According to Blue Cross Blue Shield of North Caroloina (BCBSNC) a Colon Cancer Screening or a Colonoscopy may be appropriate for any nonsymptomatic individual who is:
- At least 50 years of age, or
- Less than 50 years of age and at increased or high risk for colorectal cancer according to the most recently published colorectal cancer screening guidelines of the American Cancer Society or guidelines adopted by the North Carolina Advisory Committee on Cancer Coordination and Control. According to the American Cancer Society Guidelines on Screening and Surveillance for the Early Detection of Colorectal Adenomas and Cancer (refer to CA Cancer J Clin 2006;56;16) for average-risk women and men ages 50 and older, the following tests are recommended options for colorectal cancer screening:
- Fecal Occult Blood Test or Fecal immunochemical Test (FOBT or FIT and Flexible Sigmoidoscopy)
- FOBT or FIT annually and flexible sigmoidoscopy every 5 years. Flexible sigmoidoscopy
together with FOBT or FIT is preferred compared with FOBT or FIT or flexible sigmoidoscopy alone. - Flexible Sigmoidoscopy - Every 5 years;
- Fecal Occult Blood Test or Fecal Immunochemical Test- Annually;
- Colonoscopy - Every 10 years;
- Double Contrast Barium Enema - Every 5 years.
Based on the American Cancer Society Guidelines on Screening and Surveillance for the Early Detection of Colorectal Adenomas and Cancer (refer to CA Cancer J Clin 2006;56;16-17), patients at increased or high risk for colorectal cancer include:
Women or men at increased risk:
- People with a single, small (less than 1 cm) adenoma. 3 - 6 years after the initial polypectomy, recommend colonoscopy. If the exam is normal, the patient can thereafter be screened as per average risk guidelines.

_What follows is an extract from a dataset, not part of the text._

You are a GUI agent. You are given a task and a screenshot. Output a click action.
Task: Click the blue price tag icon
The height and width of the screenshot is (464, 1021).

- People with a large (1 cm +) adenoma, multiple adenomas, or adenomas with high-grade dysplasia or villous change. Within 3 years after the initial polypectomy, recommend colonoscopy. If normal, repeat examination in 3 years; if normal then, the patient can thereafter be screened as per standard guidelines for the risk category.
- Either colorectal cancer or adenomatous polyps, in any first-degree relative before age 60, or in two or more first-degree relatives at any age (if not a hereditary syndrome). Age 40, or 10 years before the youngest case in the immediate family, recommend colonoscopy every 5 - 10 years. Colorectal cancer in relatives more distant than first-degree does not increase risk substantially above the average risk group
- People with a diagnosis of hereditary nonpolyposis colorectal cancer (HNPCC) or those people who are at risk for HNPCC should have a colonoscopy every one-two years. It is recommended that screening should begin at the age of 20 - 25 years old or 10 years prior to the youngest family member diagnosed with colon cancer, whichever comes first.